> _Instructions to follow_: In the news report on the City of London riot, how many people ended up in the hospital after Friday's violence?

> _Excerpt to read_:
--- START ---
Bill for repairs after City riot will run into millions - News - The Independent

Bill for repairs after City riot will run into millions

THE COST of cleaning up the carnage left in the City of London by violent clashes between anarchist demonstrators and police last week is expected to run into several millions pounds.

At least 16 people were arrested on public order offences in Friday's mob violence which left 46 people in hospital including six police officers and two demonstrators. CCTV footage may reveal the identities of other suspects.

Police said the 4,000 marchers turned from peaceful protest to riot when the demonstration was hi-jacked by anarchists, intent on organised violence, who targeted unprotected police.

City of London officers said the campaigners had a track record of extreme violence and had refused to co-operate with police in route-planning the "Carnival Against Capitalism" march. Protesters say police inflamed the situation by using officers in riot gear. In the worst street violence since the poll tax riots in 1990, police were attacked with bricks and concrete blocks. A Daimler and a Mercedes were set alight and protesters used scaffolding poles to smash into banks and trading firms. One motorist was dragged from his car and doused in bleach.
--- END ---
> _Supplied information_:
--- START ---
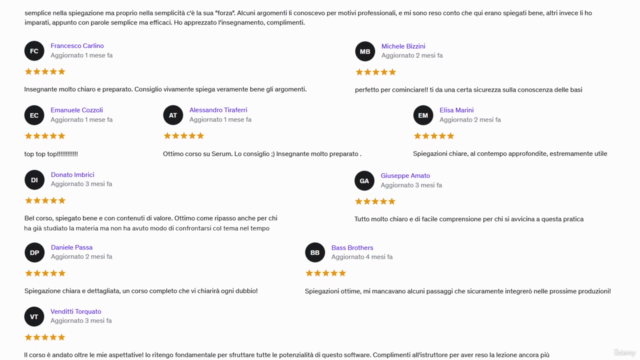Viewport: 640px width, 360px height.
Task: Click the DI avatar circle
Action: pos(34,180)
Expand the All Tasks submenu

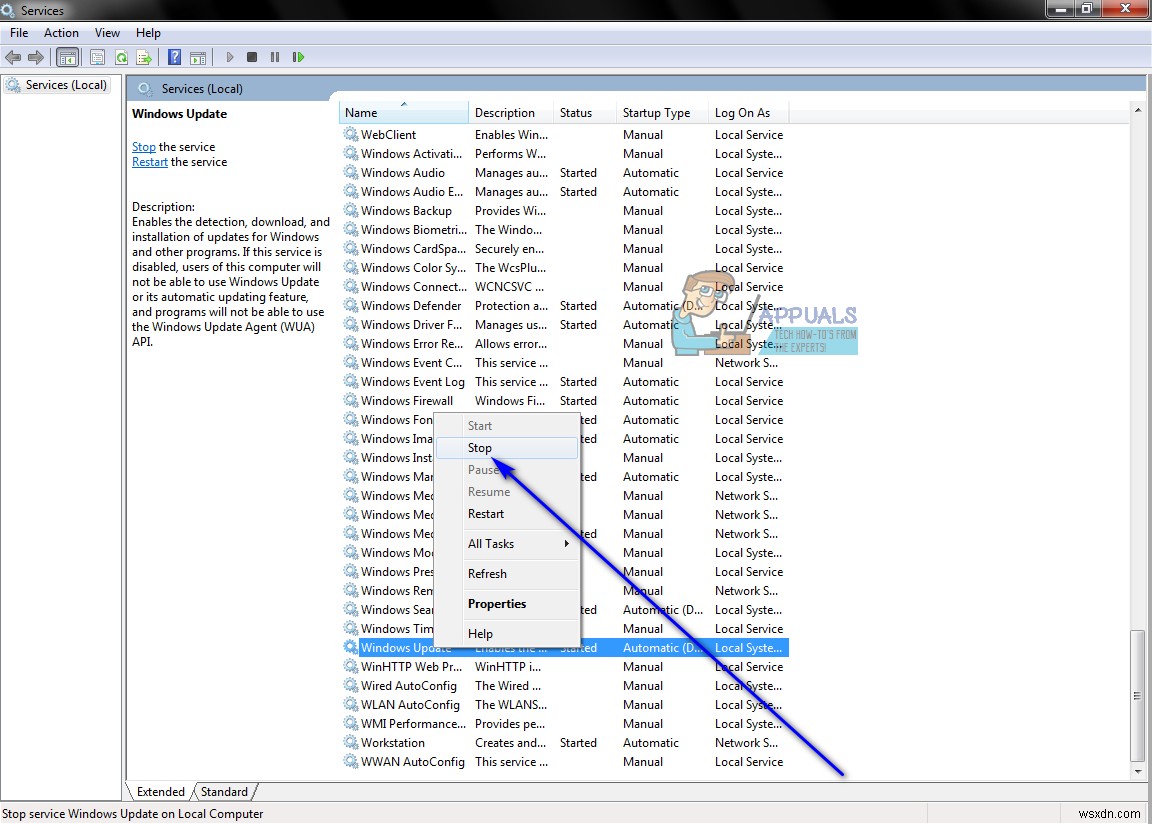(x=492, y=544)
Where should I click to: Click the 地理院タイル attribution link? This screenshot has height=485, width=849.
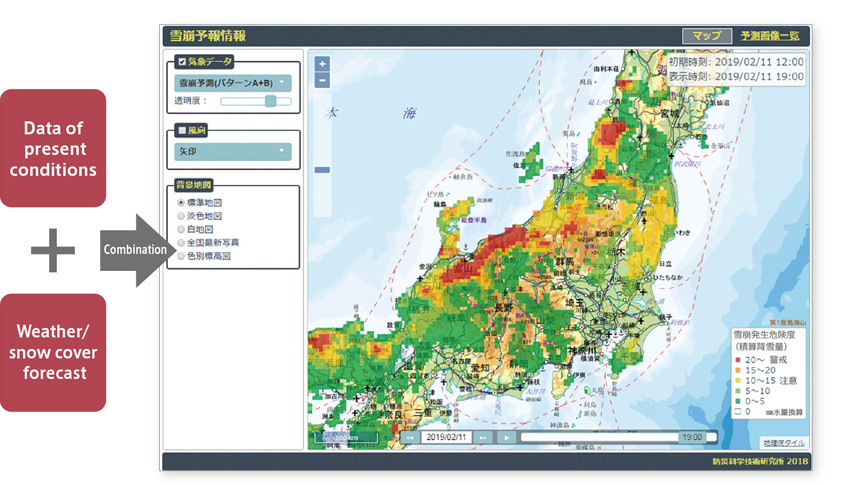tap(782, 442)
--- END ---
> _Your response_: 46 people, including six police officers and two demonstrators.